A specific negatively charged sequence confers intramolecular regulation on Munc13-1 function in synaptic exocytosis

Abstract

Munc13 family proteins are crucial for the secretion of neurotransmitters and hormones necessary for cell communication. They share a conserved C-terminal region that includes C 2 and the MUN domains, which facilitate membrane interactions and the assembly of soluble N-ethylmaleimide sensitive factor attachment protein receptor (SNARE) complexes. Neuronal isoforms of Munc13 possess a variable N-terminal region that is essential for neurotransmitter release and short-term plasticity, although the precise functions of this region remain not fully understood.

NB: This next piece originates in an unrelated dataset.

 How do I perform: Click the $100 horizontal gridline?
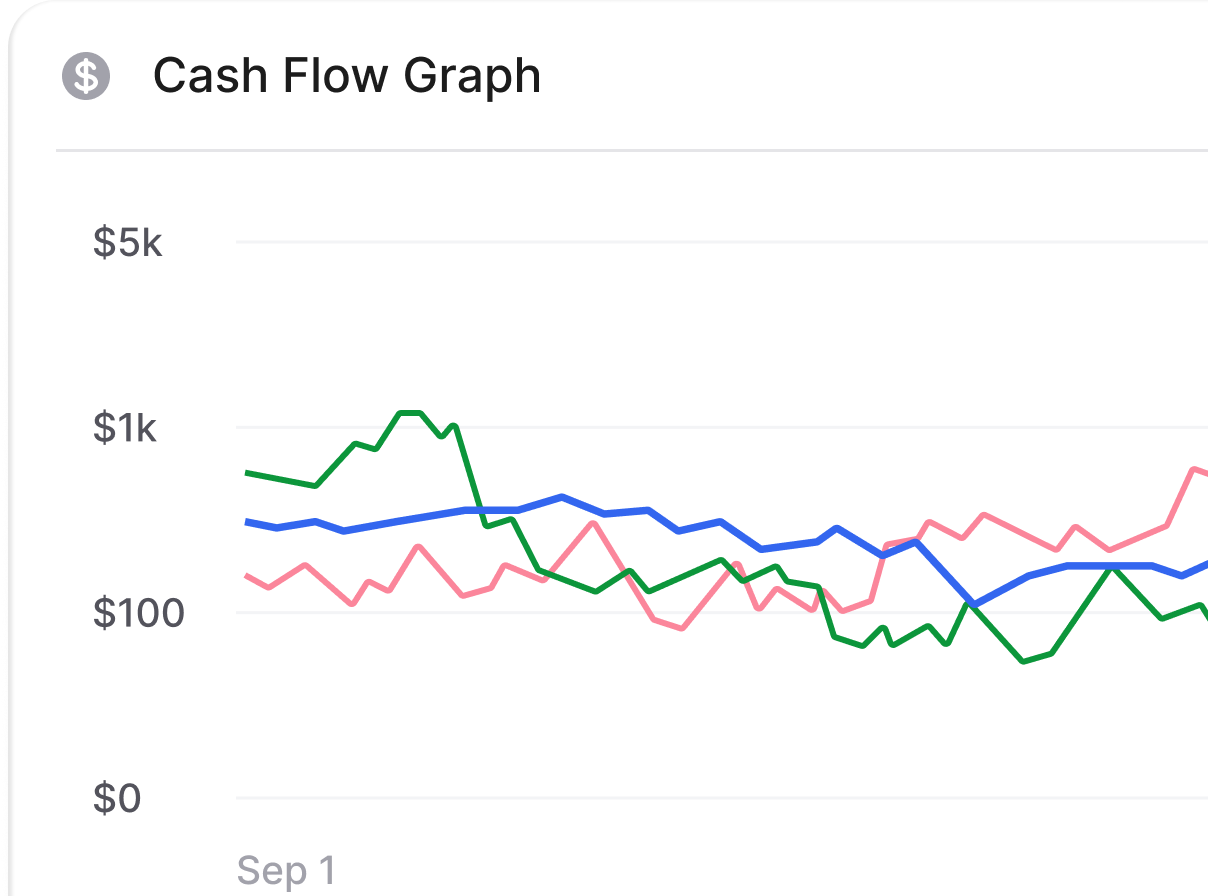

Here, we identified a negatively charged sequence within the N terminus of Munc13-1, termed polyE, which is specific to Munc13-1 among all Munc13 isoforms and potentially derived from a common ancestor of homeotherms. We found that polyE binds significantly to the MUN domain through charge–charge interactions, inhibiting MUN activity in promoting SNARE complex assembly. Disrupting the polyE–MUN interaction by introducing pseudophosphorylated mutations in the MUN domain alleviates this inhibition, thereby enhancing neurotransmitter release. Strikingly, Ca 2+ ions exhibit significant binding to polyE. We found that 40 μM of Ca 2+ adequately competes with the polyE–MUN interaction to reduce polyE inhibition. This concentration is comparable to presynaptic local [Ca 2+ ] i triggered by a single action potential. Taken together, these results indicate an autoinhibition conformation of Munc13-1 mediated by the polyE–MUN interaction. In addition, the relief of this autoinhibition conformation of Munc13-1 by presynaptic Ca 2+ influx and/or posttranslational modifications in the MUN domain may underlie Munc13-1 function in neurotransmitter release and short-term plasticity.